# RAID 0 suddenly slow



## TheoneandonlyMrK (Oct 13, 2010)

Hi all ive used raid 0 a long time and used to get about 200Mb/s with four drives or three but since a full format/rejig i seem to be limited by something on my fresh win7 install on 3 disks its doing 90Mb/ps yet my old windows image now on a 2 disk array in same pc does 150 Mb/s any ideas, ive tried drivers and im using rapid raid intel soft raid all were benched in sisoft


----------



## 10TaTioN (Oct 13, 2010)

Try to Install the RAID drivers for your motherboard.

PS: What OS were you using before, the same?
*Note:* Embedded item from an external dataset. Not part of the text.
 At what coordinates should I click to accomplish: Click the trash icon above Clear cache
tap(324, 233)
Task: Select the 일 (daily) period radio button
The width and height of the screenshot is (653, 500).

Also did you change any Hardware?


----------



## Bo$$ (Oct 13, 2010)

maybe you changed the stripe size?


----------



## TheoneandonlyMrK (Oct 13, 2010)

ive used win 7 ulty both times and my boards an abit so since they went bust ive used chipset drivers direct from intel and updated each bit myself ie snd drivers etc im currently using the same drivers as i used to i think tho i did have win 7 set to auto update drivers for the first few days.


----------



## TheoneandonlyMrK (Oct 13, 2010)

it is on 128 kb stripe size  compared to 64k on old win7 image but i didnt think/expect that much of a difference
 ie a halving of read spead


----------



## Bo$$ (Oct 14, 2010)

maybe it has you never know, with larger files it SHOULD be better, maybe the drives dont like that setting


----------



## TheoneandonlyMrK (Oct 21, 2010)

Again much thanks for your advice after much hardship i think i messed up slightly when installing win 7, i didnt install any drivers during win 7 setup ie F6 driver install the first time and although the drivers were installed the drives werent quite seen right.
since then ive fully fresh installed again win7 but put F6 drivers on before setting the disks up and now all is fairly well, all seen fine no disk fails and my speeds much better ive done multy partitions ie 4 on a 1.25g 5 disk raid 0 setup both to hotrod the raid 0 and make a later move to ssd easier.
on the whole all good but my max read spd now is 175Mb/s with 5 disks it was 216 with 4 so i still think something might be wrong, maybe a bad sata cable? a friend told me that they can get into a state where they still work but due to poor connection dont work well but this seems odd as id expect it to just not work? anyone got any ideas or am i chasein dragons


----------



## AsRock (Oct 21, 2010)

Well before there could of been corruption that requires using intels tools to fix( unless you format like ya did lol )..

When i was running 6 HDDs going from 1 to 2 speed went from 60MBs to 110MBs 3rd did not make much difference 4th added a little more and was around 160 and did not notice much more difference till the 6th HDD which got me around 230MBs.

If you format the HDD so the 1st to like 30% ( if i remember right ) you can get the read up to some thing like 300+MBs.

 HD tune Thread

And when i changed  the size.

 HD tune Thread

The start of that thread, don't believe it's being updated much any more .
 HD tune Thread


----------



## TheoneandonlyMrK (Oct 26, 2010)

cheers asrock the links were handy too ive got it doin 200+ again in sisoft so im content ish with 5 disks and i already hot rod my raid arrays first 20% gets used for tunes as a sepperate partition this hotrods main partition which then sits in the fast part of the drives 

just thought id also mention that a effective way of speeding up this kind of raid array is by running a high FSB with lower multi as i have tried many oc settings and found that for example at 8x400 i get 200 Mb/s  but at 450x8 i get 260 Mb/s both times cpu is at 3.6 with mem geared for 1 ghz each time


----------



## Hvale2k5 (Nov 4, 2010)

hey guys, do i need 2 SSD with the same capacity to run raid 0? or they both must have the same capacity.


----------



## Yukikaze (Nov 4, 2010)

Hvale2k5 said:


> hey guys, do i need 2 SSD with the same capacity to run raid 0? or they both must have the same capacity.



Yes - If you use different size drives then you will only get a total amount of space available which is equal to twice the size of the smaller disk. If you use a 30GB and a 120GB drive in RAID0 you will only get 60GB of usable space.


----------